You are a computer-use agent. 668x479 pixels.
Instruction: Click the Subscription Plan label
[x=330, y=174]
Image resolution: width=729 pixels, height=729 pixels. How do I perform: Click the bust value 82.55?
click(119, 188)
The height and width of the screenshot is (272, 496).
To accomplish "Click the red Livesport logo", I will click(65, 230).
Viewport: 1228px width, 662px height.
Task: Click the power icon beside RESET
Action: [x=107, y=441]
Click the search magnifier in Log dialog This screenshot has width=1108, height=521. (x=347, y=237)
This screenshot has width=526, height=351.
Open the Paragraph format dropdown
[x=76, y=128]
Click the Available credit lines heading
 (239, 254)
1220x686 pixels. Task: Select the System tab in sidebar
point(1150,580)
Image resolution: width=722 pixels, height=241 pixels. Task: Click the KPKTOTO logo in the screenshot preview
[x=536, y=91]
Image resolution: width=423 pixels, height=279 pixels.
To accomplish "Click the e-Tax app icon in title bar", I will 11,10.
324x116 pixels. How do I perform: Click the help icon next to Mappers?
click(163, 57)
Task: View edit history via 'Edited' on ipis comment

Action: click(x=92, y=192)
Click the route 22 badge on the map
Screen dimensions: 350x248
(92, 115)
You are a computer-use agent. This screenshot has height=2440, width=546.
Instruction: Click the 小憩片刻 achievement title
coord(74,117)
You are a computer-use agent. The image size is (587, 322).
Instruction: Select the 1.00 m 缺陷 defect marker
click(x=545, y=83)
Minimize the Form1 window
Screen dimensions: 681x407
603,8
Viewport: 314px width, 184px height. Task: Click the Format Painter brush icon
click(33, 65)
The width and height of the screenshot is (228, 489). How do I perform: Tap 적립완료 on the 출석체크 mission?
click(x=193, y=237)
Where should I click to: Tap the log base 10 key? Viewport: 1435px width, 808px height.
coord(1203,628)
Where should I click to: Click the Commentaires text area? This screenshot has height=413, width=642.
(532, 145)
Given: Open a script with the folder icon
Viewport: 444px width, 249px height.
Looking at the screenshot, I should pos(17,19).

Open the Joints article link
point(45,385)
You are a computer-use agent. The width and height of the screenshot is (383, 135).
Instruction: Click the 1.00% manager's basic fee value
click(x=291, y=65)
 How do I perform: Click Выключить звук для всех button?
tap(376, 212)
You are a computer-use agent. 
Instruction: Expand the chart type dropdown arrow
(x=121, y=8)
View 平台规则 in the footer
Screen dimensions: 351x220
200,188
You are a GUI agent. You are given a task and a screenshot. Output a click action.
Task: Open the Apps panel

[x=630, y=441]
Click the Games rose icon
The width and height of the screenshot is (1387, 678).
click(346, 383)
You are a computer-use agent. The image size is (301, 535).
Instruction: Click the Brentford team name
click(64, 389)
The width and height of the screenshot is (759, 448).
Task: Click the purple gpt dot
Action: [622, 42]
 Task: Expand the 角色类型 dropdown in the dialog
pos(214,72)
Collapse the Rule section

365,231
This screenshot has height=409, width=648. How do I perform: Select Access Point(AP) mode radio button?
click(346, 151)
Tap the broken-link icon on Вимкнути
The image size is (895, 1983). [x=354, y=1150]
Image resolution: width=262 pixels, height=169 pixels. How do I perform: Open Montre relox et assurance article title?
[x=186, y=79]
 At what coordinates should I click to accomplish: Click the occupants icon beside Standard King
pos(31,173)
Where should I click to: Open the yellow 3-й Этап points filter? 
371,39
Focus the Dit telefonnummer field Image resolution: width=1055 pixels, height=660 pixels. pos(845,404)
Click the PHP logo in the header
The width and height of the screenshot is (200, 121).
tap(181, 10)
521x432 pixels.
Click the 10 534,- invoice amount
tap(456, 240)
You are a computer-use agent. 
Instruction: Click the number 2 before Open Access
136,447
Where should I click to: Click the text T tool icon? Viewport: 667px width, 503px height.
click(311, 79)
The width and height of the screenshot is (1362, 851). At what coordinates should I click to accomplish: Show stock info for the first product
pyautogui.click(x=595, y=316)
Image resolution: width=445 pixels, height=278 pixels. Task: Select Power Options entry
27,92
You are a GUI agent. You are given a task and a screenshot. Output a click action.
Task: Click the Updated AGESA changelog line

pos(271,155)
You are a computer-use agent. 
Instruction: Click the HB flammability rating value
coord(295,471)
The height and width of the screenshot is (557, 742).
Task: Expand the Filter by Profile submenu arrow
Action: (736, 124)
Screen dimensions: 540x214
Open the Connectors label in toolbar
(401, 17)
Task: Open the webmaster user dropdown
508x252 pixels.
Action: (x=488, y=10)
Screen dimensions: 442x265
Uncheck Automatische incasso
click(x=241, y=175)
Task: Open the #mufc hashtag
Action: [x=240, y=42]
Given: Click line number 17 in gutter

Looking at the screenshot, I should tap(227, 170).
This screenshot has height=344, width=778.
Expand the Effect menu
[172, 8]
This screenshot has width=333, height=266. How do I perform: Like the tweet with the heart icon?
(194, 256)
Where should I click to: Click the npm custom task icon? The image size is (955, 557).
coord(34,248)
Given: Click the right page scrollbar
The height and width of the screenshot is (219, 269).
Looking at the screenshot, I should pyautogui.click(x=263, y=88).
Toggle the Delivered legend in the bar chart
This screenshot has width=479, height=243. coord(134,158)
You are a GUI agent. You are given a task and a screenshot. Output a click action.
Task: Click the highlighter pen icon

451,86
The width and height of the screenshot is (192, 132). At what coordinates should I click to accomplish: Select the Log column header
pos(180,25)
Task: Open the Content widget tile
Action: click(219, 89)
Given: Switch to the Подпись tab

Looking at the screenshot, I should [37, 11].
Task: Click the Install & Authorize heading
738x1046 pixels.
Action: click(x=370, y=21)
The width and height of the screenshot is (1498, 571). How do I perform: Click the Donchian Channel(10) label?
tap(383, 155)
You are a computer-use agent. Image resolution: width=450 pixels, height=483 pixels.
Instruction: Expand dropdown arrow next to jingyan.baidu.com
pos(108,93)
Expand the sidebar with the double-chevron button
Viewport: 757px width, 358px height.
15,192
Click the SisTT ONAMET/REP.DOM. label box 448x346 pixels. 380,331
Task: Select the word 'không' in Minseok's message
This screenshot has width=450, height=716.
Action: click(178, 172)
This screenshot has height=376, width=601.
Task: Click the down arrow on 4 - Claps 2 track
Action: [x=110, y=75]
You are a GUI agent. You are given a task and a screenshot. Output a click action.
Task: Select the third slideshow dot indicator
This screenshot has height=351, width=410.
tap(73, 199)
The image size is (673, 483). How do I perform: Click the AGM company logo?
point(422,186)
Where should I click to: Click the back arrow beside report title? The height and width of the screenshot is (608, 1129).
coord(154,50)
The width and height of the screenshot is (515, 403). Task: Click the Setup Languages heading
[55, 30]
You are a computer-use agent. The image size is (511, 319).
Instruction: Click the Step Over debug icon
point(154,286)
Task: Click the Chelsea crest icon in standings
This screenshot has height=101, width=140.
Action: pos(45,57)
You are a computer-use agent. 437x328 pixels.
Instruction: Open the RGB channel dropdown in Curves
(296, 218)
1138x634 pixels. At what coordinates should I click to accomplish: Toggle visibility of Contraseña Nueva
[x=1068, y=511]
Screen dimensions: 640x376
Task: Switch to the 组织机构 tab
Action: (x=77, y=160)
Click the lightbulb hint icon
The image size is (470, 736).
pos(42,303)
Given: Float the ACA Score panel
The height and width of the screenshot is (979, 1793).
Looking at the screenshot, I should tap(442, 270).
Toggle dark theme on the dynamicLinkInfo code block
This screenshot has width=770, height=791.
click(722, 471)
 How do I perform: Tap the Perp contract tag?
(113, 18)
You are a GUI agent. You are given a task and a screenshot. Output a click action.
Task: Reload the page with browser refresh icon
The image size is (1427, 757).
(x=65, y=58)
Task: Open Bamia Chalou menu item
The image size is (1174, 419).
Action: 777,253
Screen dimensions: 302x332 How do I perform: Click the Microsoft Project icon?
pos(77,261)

━━━━━━━━━━━━━━━━━━━━

__ASSIGNED TASK__. Each line from the one that contains "How do I perform: Tap the Perp contract tag?" through the end of the records must be repeated exactly. No other line belongs in the answer.

__SOLUTION FOR THIS PROBLEM__.
 How do I perform: Tap the Perp contract tag?
(113, 18)
You are a GUI agent. You are given a task and a screenshot. Output a click action.
Task: Reload the page with browser refresh icon
The image size is (1427, 757).
(x=65, y=58)
Task: Open Bamia Chalou menu item
The image size is (1174, 419).
Action: 777,253
Screen dimensions: 302x332 How do I perform: Click the Microsoft Project icon?
pos(77,261)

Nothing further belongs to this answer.